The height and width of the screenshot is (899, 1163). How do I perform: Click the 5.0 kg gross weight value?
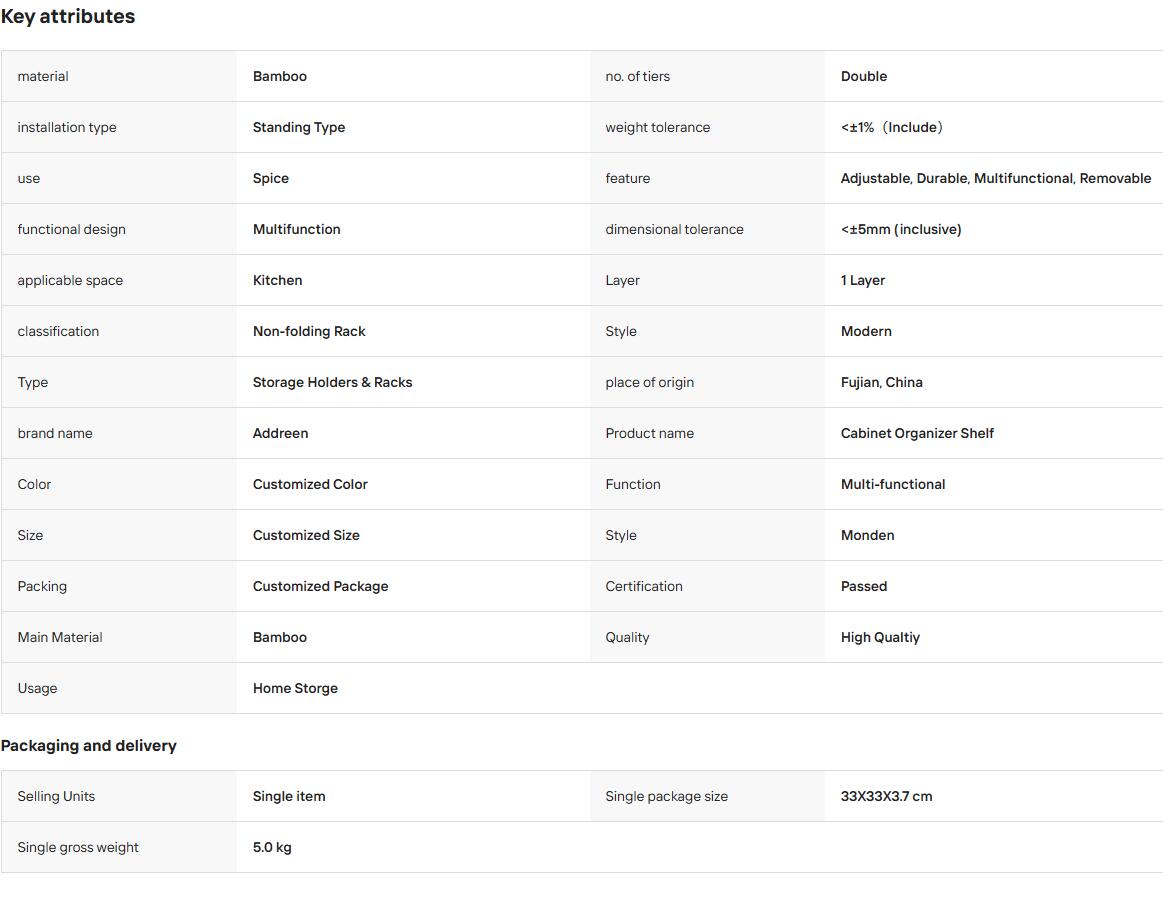pyautogui.click(x=272, y=848)
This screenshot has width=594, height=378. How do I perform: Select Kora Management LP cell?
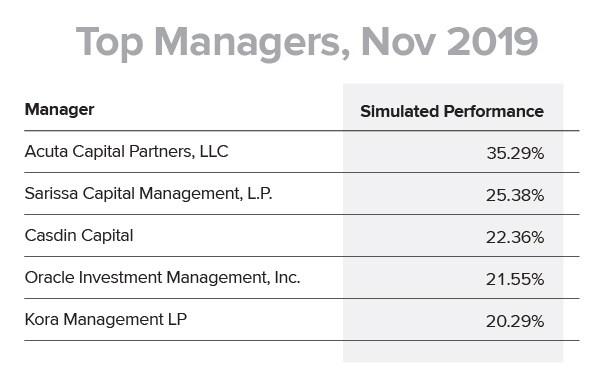click(x=106, y=320)
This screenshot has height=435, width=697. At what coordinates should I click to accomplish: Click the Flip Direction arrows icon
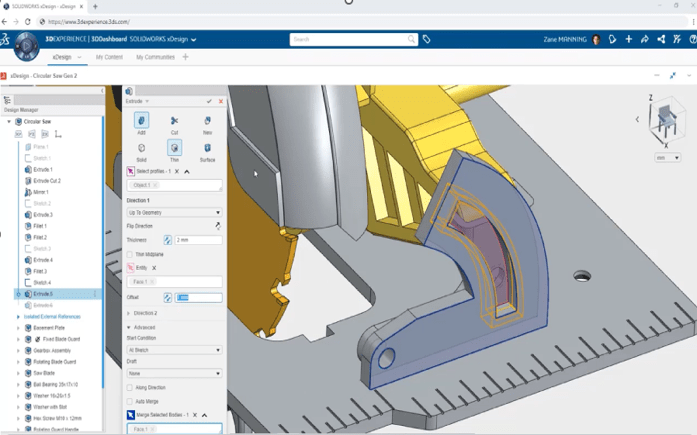(x=218, y=226)
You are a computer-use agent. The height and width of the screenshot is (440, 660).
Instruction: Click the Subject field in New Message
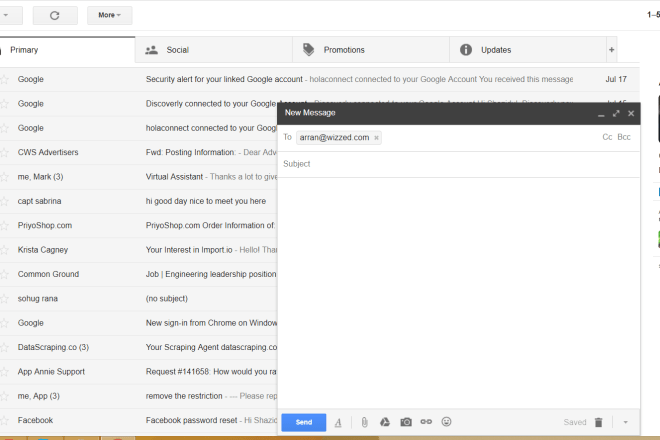tap(450, 164)
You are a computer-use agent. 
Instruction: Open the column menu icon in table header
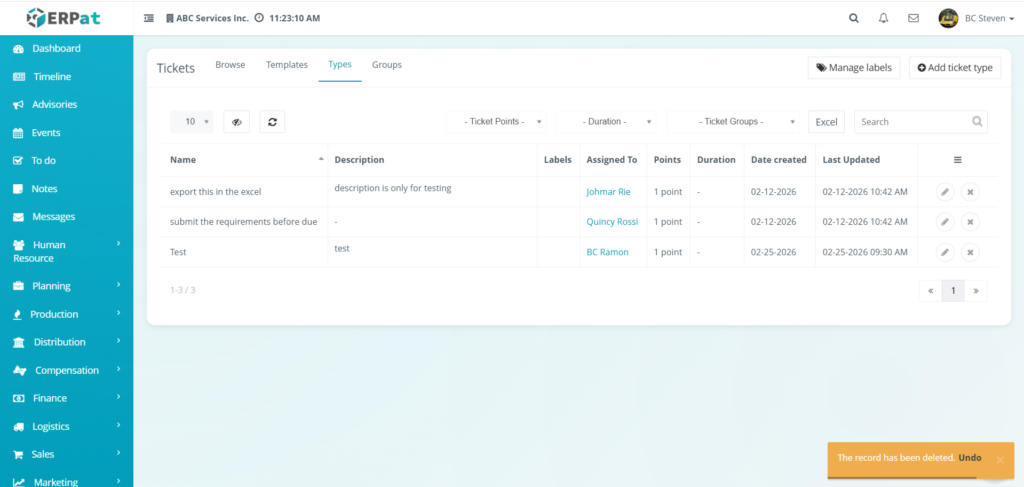pos(957,160)
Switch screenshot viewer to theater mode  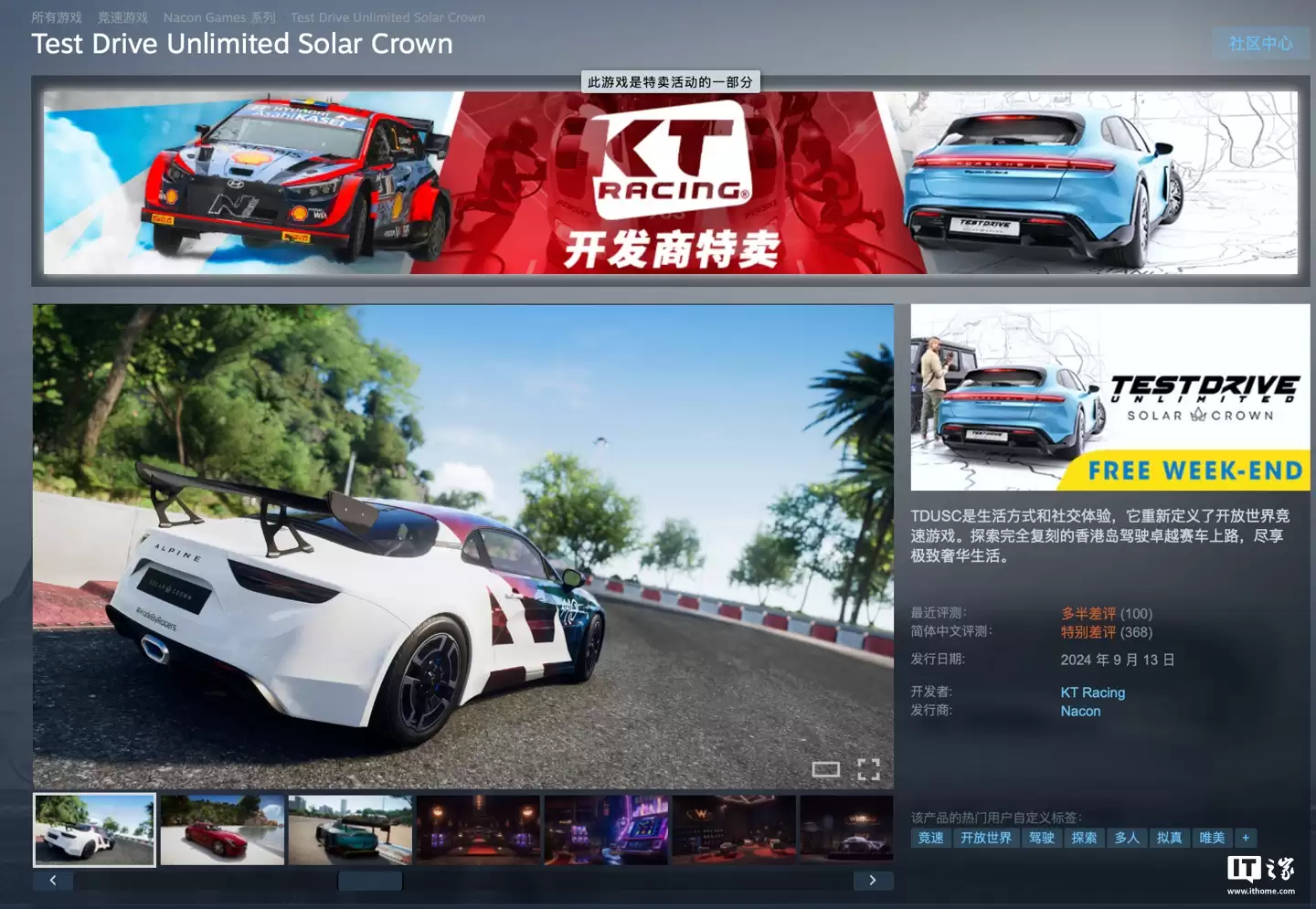point(825,769)
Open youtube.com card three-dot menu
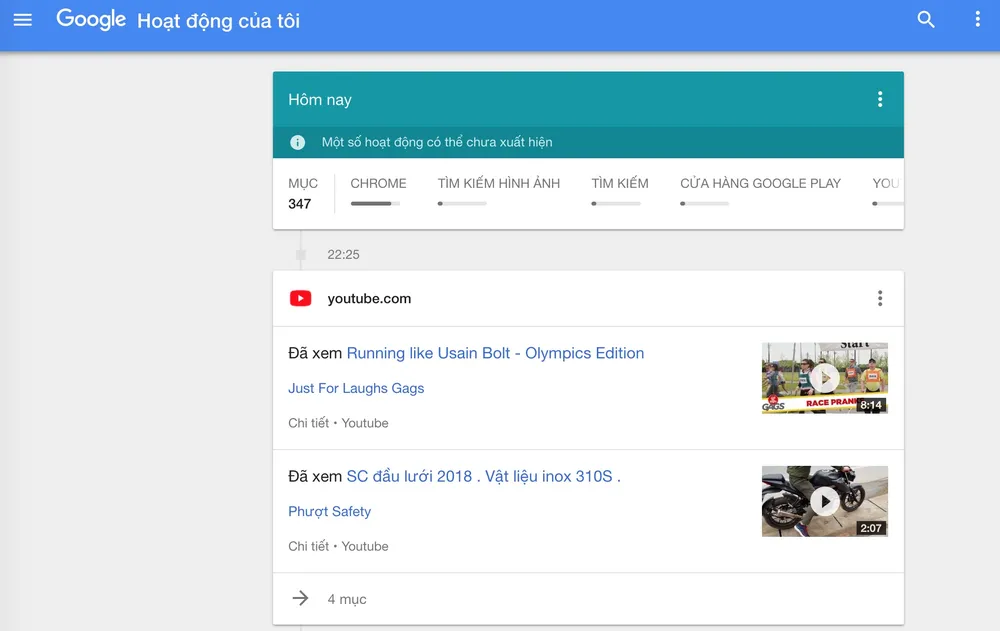 [x=879, y=298]
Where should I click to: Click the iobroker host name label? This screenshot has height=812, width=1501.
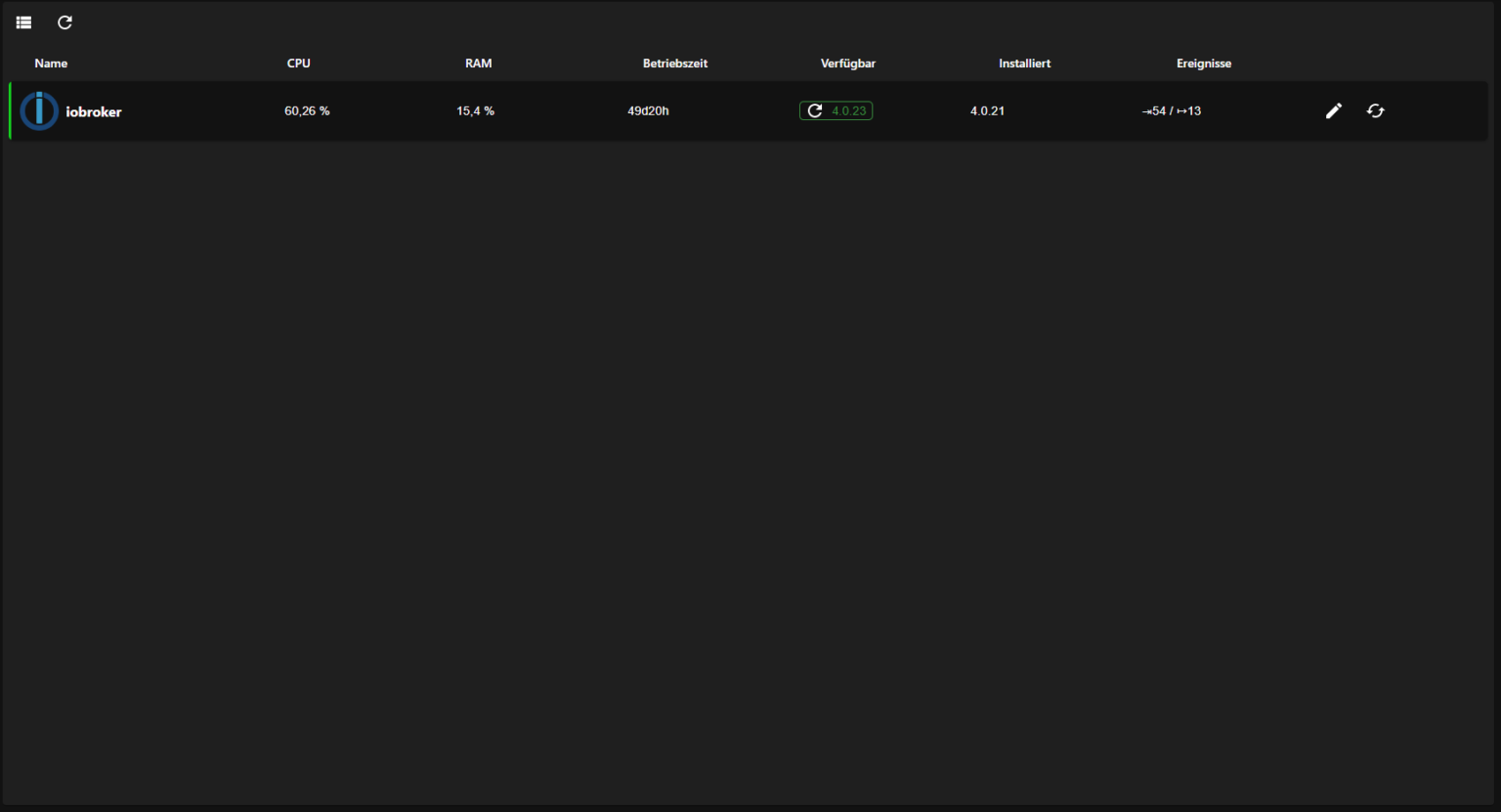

──────

EXERCISE GOAL >>
Read the entries above, then pull out the lines that include "computer".

RESPONSE FOR THIS EXERCISE >>
You are a computer-use agent. The height and width of the screenshot is (440, 660).
You are a computer-use agent. 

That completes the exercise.